▶ **DOCUMENT PASSAGE**:
A machine learning-based SMS/Email spam classifier built with Streamlit and deployed on Heroku. The project uses Natural Language Processing (NLP) techniques and Naive Bayes classification to accurately identify spam messages.
This mini project demonstrates end-to-end machine learning workflow from data exploration to model deployment:
- Dataset: SMS Spam Collection with 5,572 messages
- Accuracy: 97.20%
- Algorithm: Multinomial Naive Bayes with TF-IDF vectorization
- Source: SMS Spam Collection Dataset
- Total Messages: 5,572 (5,169 after removing 403 duplicates)
- Distribution:
- Ham (Legitimate): 87.37% (4,516 messages)
- Spam: 12.63% (653 messages)
- File:
spam.csv
The dataset is imbalanced with significantly more ham messages than spam. The model handles this through appropriate algorithm selection (Naive Bayes performs well on imbalanced text data).
SpamDetection_MiniProject/
├── app.py
├── sms-spam-detection.ipynb
├── model.pkl
├── vectorizer.pkl
├── spam.csv
├── requirements.txt
├── Procfile
├── setup.sh
├── nltk.txt
└── .gitignore
- Python 3.7+
- pip or conda package manager
-
Clone the repository
git clone <repository-url> cd SpamDetection_MiniProject
-
Install dependencies
pip install -r requirements.txt
-
Download NLTK data (required for text preprocessing)
python -c "import nltk; nltk.download('punkt'); nltk.download('stopwords')"
-
Run the application
streamlit run app.py
-
Access the app Open your browser and navigate to
http://localhost:8501
- Launch the Streamlit app
- Enter your SMS/Email message in the text area
- Click the "Predict" button
- The app will classify the message as either Spam or Not Spam
Spam Example:
WINNER!! You have been selected to receive a $1000 prize.
Call now at 555-0123 to claim your reward!
Ham Example:
Hey, are we still meeting for lunch at 1pm today? Let me know!
- Removed 403 duplicate messages
- Dropped unnecessary columns (Unnamed: 2, 3, 4)
- Encoded target labels (ham=0, spam=1)
- Character Analysis: Spam messages are longer (avg 137 chars) vs ham (avg 70 chars)

▶ **MATERIAL PROVIDED**:
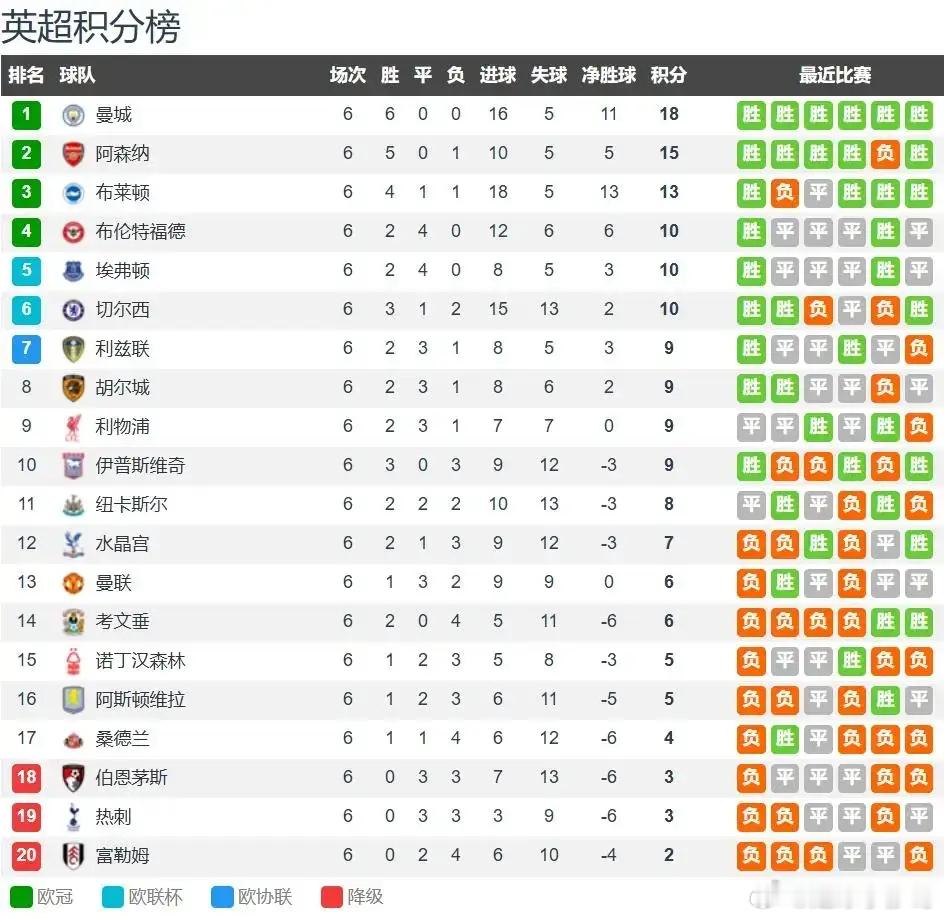Click Arsenal's orange 负 recent result
The height and width of the screenshot is (918, 944).
click(885, 154)

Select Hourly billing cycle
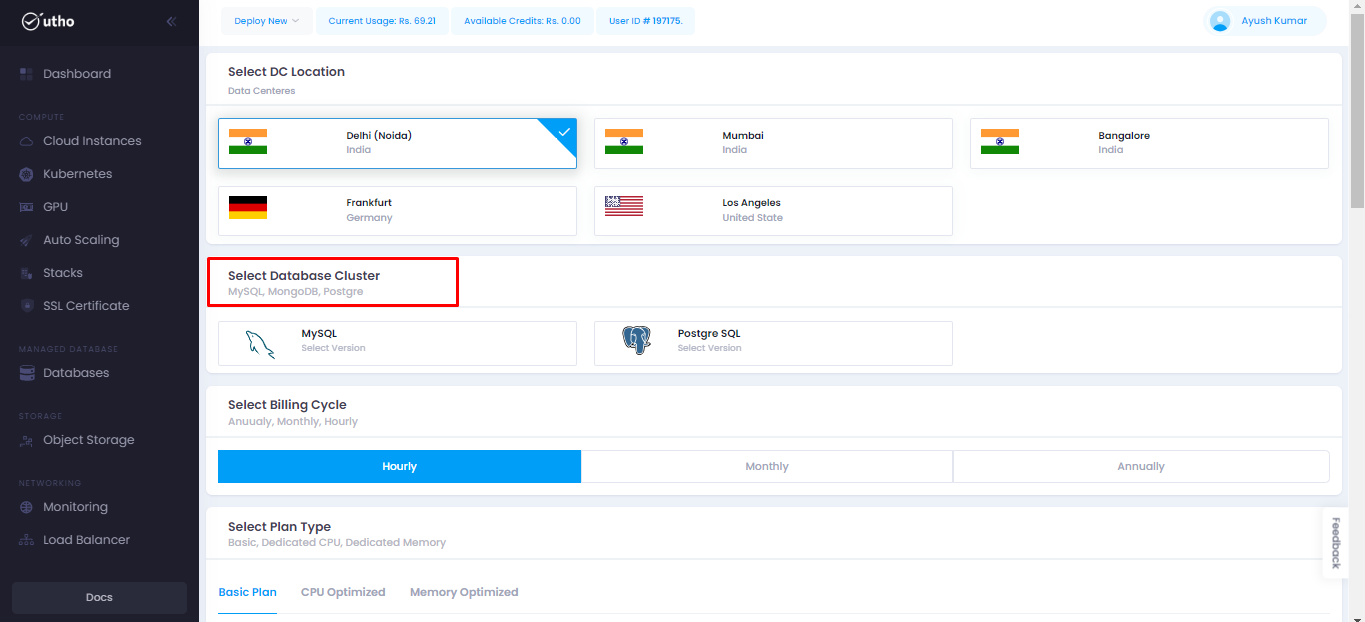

▶ **EXERCISES**:
a) Write out, word for word, the part of the spam classifier description that opens with the words containing "- Spam: 12.63%" and closes with "imbalanced text data).".
b) Extend the spam classifier description, beginning right after its final line.

▶ **EXERCISE ANSWERS**:
a)
- Spam: 12.63% (653 messages)
- File:
spam.csv
The dataset is imbalanced with significantly more ham messages than spam. The model handles this through appropriate algorithm selection (Naive Bayes performs well on imbalanced text data).

b)
- Word Count: Spam has more words (avg 27) vs ham (avg 17)
- Sentence Count: Spam has more sentences (avg 3) vs ham (avg 2)
- Word Clouds: Visualized most common words in spam vs ham messages
1. Lowercase conversion
2. Tokenization (word_tokenize)
3. Remove special characters (keep alphanumeric only)
4. Remove stop words & punctuation
5. Porter Stemming (reduce words to root form)
Example Transformation:
Input: "I'm gonna be home soon and i don't want to talk about this stuff anymore tonight"
Output: "gon na home soon want talk stuff anymor tonight"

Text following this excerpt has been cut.